Христианскую армию, задыхающуюся от трупных испарений и испытывающую недостаток в провианте, поражает цинга. А сам король измучен дизентерией, причем до такой степени, что вынужден вырезать сзади дыру в шоссах, чтобы не терять времени в битве.

Сексуальность, рыцарская куртуазность и поэзия трубадуров

Другим аспектом жизни тела в рыцарской среде была сексуальность, которая нашла свое выражение в поэзии трубадуров.

Первым трубадуром (провансальское слово trobador, как и старое французское trouvhe, означает «изобретатель песен») был чрезвычайно веселый герцог Вильгельм IX Аквитанский, современник Пьера Абеляра. У Вильгельма было любвеобильное сердце. Он считал, что настоящий мужчина должен стремиться обладать всеми женщинами. Когда после долгих колебаний Вильгельм согласился отправиться в крестовый поход, он окружил себя толпой куртизанок. Летописец Жоффруа де Вижуа приписывает неудачу экспедиции отчасти чувственным удовольствиям, которым он предавался. Сохранились лишь фрагменты его стихотворений: одни – философские размышления, другие – грубые непристойности.

- ДАННЫЕ ДЛЯ ОБРАБОТКИ -

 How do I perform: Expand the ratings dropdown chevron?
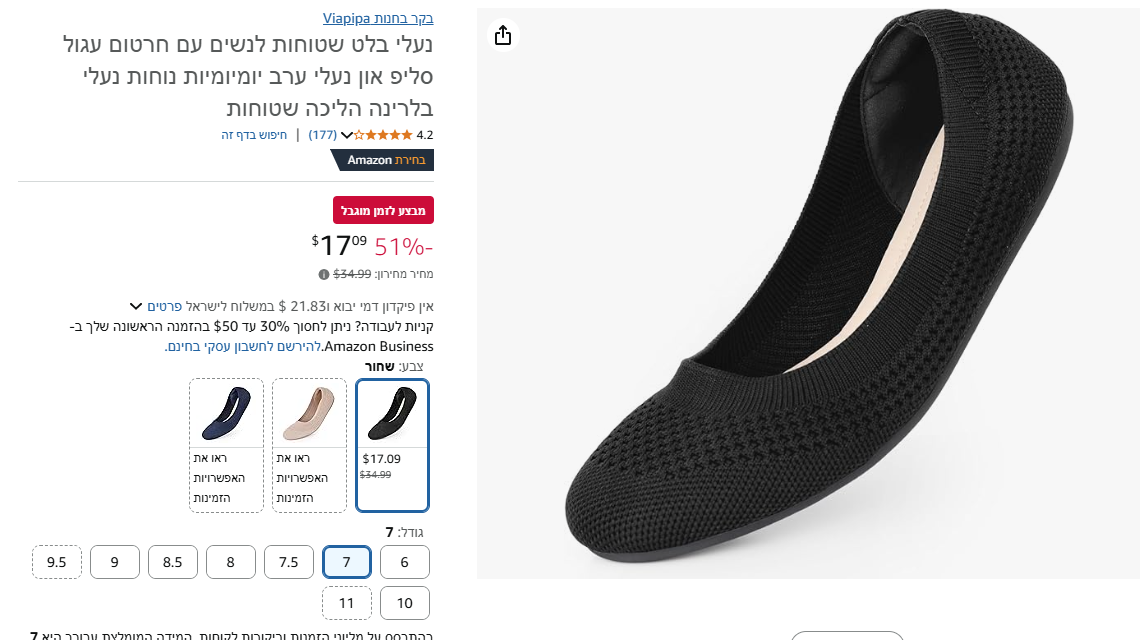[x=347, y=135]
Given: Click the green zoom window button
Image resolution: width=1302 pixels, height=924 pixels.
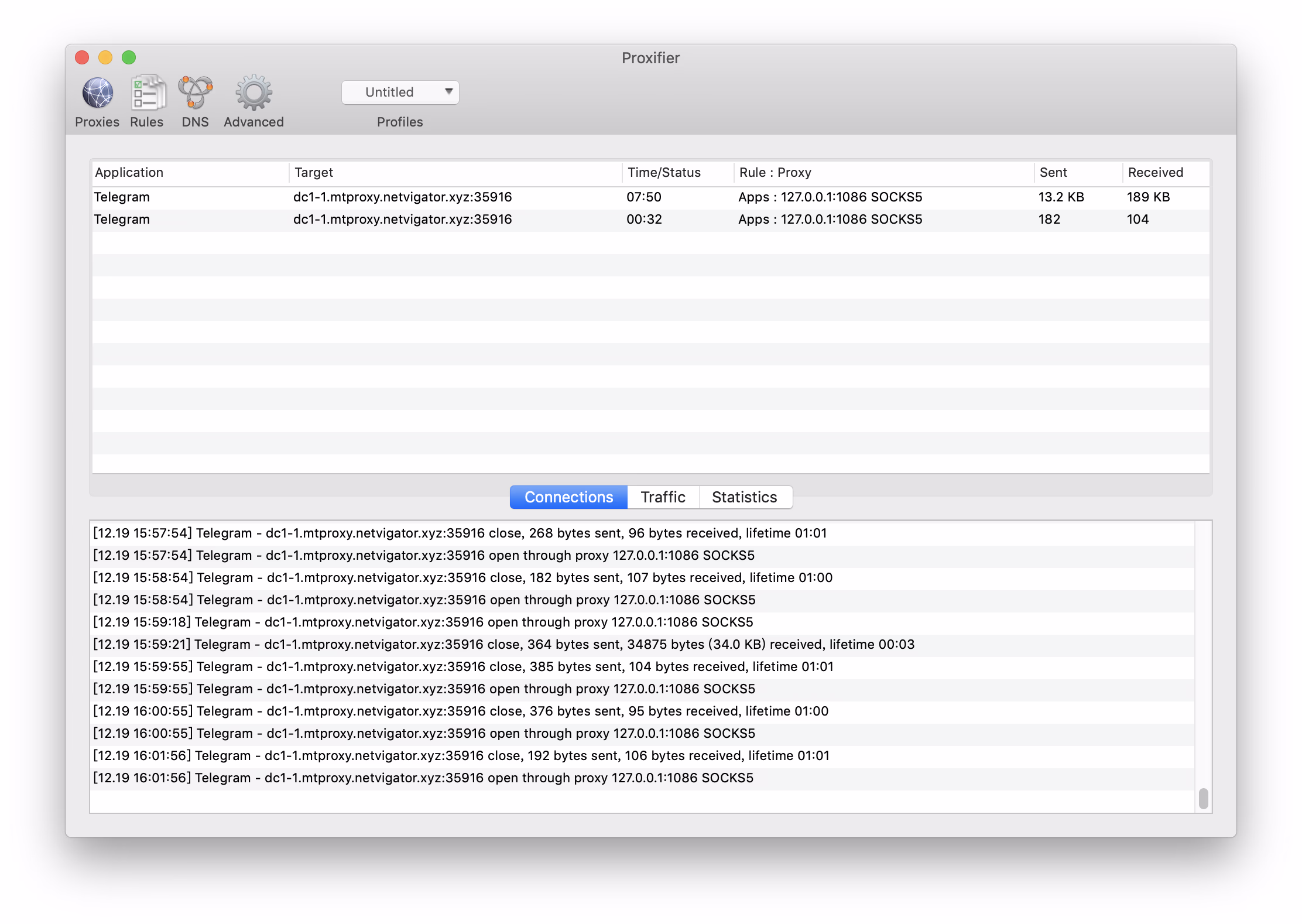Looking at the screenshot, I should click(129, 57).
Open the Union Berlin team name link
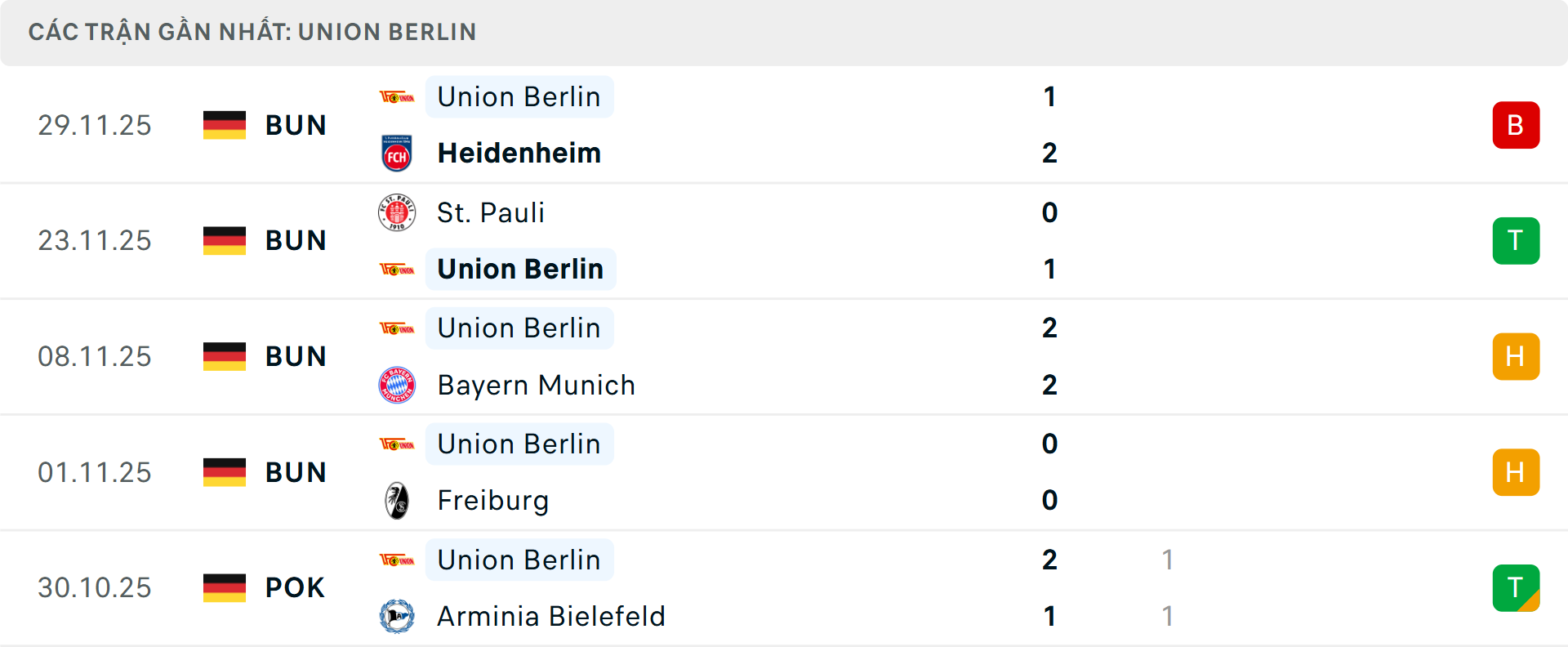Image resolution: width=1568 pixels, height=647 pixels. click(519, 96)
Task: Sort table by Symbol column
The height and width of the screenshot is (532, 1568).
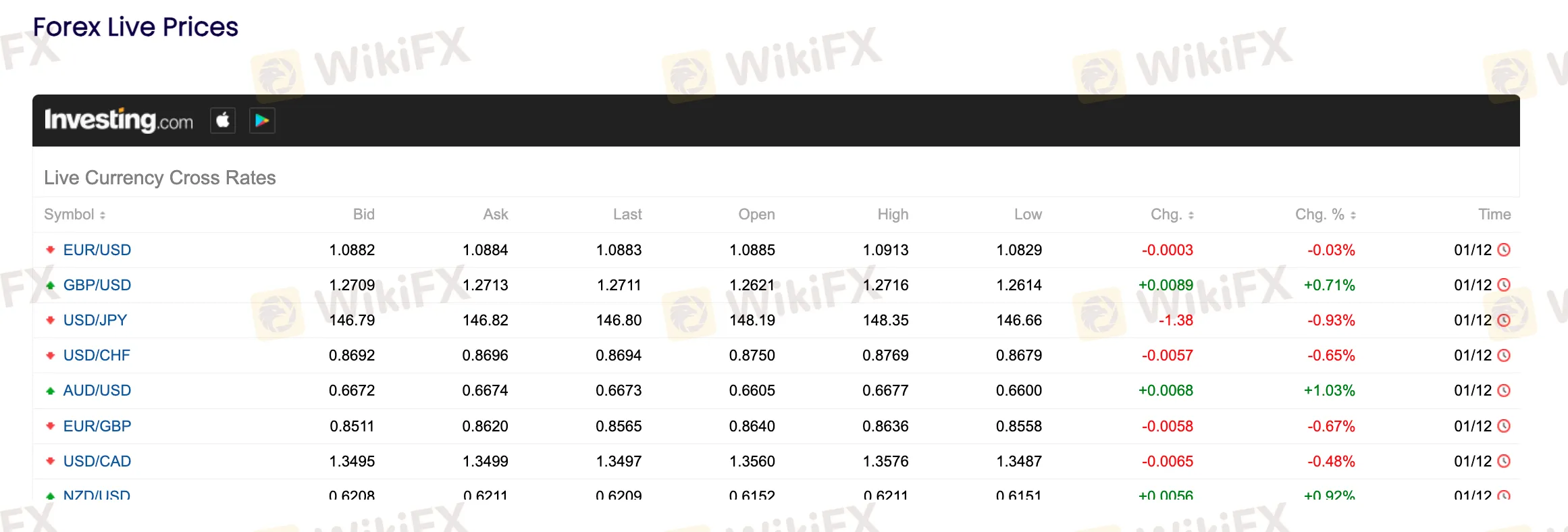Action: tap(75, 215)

- ЗАДАНИЯ -
**a)** Приведите участок текста о трубадурах — всё от слов «Другим аспектом жизни» и вниз до слов «другие – грубые непристойности.», заменив «Летописец» на «Хронист».
**b)** Превратите записи, всё от строки с «Task: Sort table by Symbol column» и вниз до конца записей включительно, в CSV из двух столбцов «задание» и «ответ». Нужна одна строка на каждое задание, каждое значение дайте в кавычках, переносы строк замените пробелами, а картинки не включайте.

- ОТВЕТЫ К ЗАДАНИЯМ -
**a)**
Другим аспектом жизни тела в рыцарской среде была сексуальность, которая нашла свое выражение в поэзии трубадуров.

Первым трубадуром (провансальское слово trobador, как и старое французское trouvhe, означает «изобретатель песен») был чрезвычайно веселый герцог Вильгельм IX Аквитанский, современник Пьера Абеляра. У Вильгельма было любвеобильное сердце. Он считал, что настоящий мужчина должен стремиться обладать всеми женщинами. Когда после долгих колебаний Вильгельм согласился отправиться в крестовый поход, он окружил себя толпой куртизанок. Хронист Жоффруа де Вижуа приписывает неудачу экспедиции отчасти чувственным удовольствиям, которым он предавался. Сохранились лишь фрагменты его стихотворений: одни – философские размышления, другие – грубые непристойности.

**b)**
задание,ответ
"Task: Sort table by Symbol column The height and width of the screenshot is (532, 1568).","Action: tap(75, 215)"